Random ramble I guess is what you can call this post, but I am a quiet person and it is often difficult for me to get out what I want to say in the right way, so if I offend or annoy anyone, I apologize, for it is not my intent at all.
When I first started doing yoga in high school, it was because a teacher in my Theater class made doing it a requirement to be in her class, and I remember cussing profusely the entire time. Thinking who would be insane enough to do this?! And he put his leg where?!
Many years later I became very ill, which has led me to where I am today. I had to change my life around to survive, I started seeing a naturopath, I was put on a restrictive diet, and I was told my heart could not handle extreme physical exercise.
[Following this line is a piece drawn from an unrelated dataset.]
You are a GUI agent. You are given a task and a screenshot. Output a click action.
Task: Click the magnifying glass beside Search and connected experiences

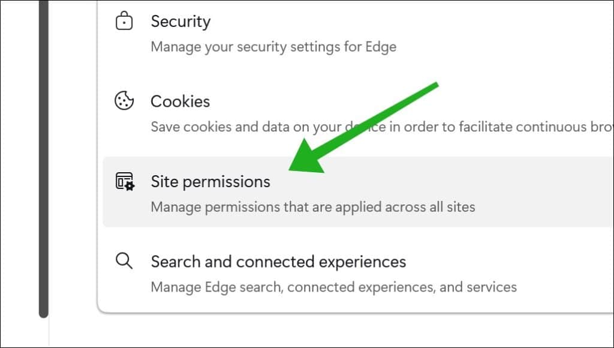click(124, 261)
I was a person who loved junk food, who loved to work out hard, who had no individually, just was a follower and for years I fought these new restrictions and paid the consequences.
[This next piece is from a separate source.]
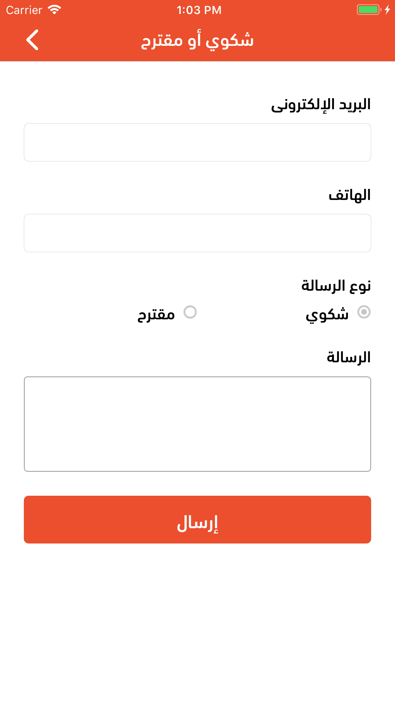The height and width of the screenshot is (703, 395).
Task: Tap the الهاتف field label
Action: pyautogui.click(x=350, y=195)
But once I started accepting that I couldn’t be like everyone else, that what I thought was a curse, was indeed a blessing it all changed. I learned all these ways of not only helping the world but helping myself. It is not just yourself you help when you commit to a naturalistic diet and lifestyle, but many other people and the environment and that filled me with a sense of pride and accomplishment.
The tough part then became finding a work out, like most women my body was a source of insecurity and I was being told I couldn’t do rigorous exercise, which was in truth was the way I punished and not helped my body anyway, but I was like well maybe I will try yoga and see, since people who do it are often thin. Just weeks into trying it, I saw that yoga is not about your outside body, but about your inside, it is about accepting who you are at whatever level and learning to truly listen to your body and to quiet your mind. Yoga became way more than anything a physical body could be, but a place for my mind to be free. I learned to literally read my body, I could tell if it was off balance in a pose, even if it meant moving a foot over, my body became a treasured book, instead of a stranger.
We live in a world where people don’t always help each other, where they are so separated from their bodies they need other people to tell them what to do, where fast food chains surround us, where disaster strikes and large corporations tell us what to think and buy and want, and sometimes those who are supposed to love us most, treat us the worst, often times people who are true Yogi’s are judged or made fun of.
But Yogi’s don’t have to retaliate, or wish ill or hate because they know in yoga, there is the ultimate peace, the ultimate happiness and contentedness and there is no need for being cruel.
I make time in my busy schedule for my practice every day no matter what because I may start out weak, and tired and beaten down, but from my first downward dog to when I close my eyes during the final relaxation and reopen them, I know I am going to feel renewed and strong, like I have found the self I lost once again. The peace of a river after a good rain. This is the feeling everyone should get to experience.
Yoga is so much more than words can describe.
It’s the budding of a new life, the finding of the inner beauty of being yourself.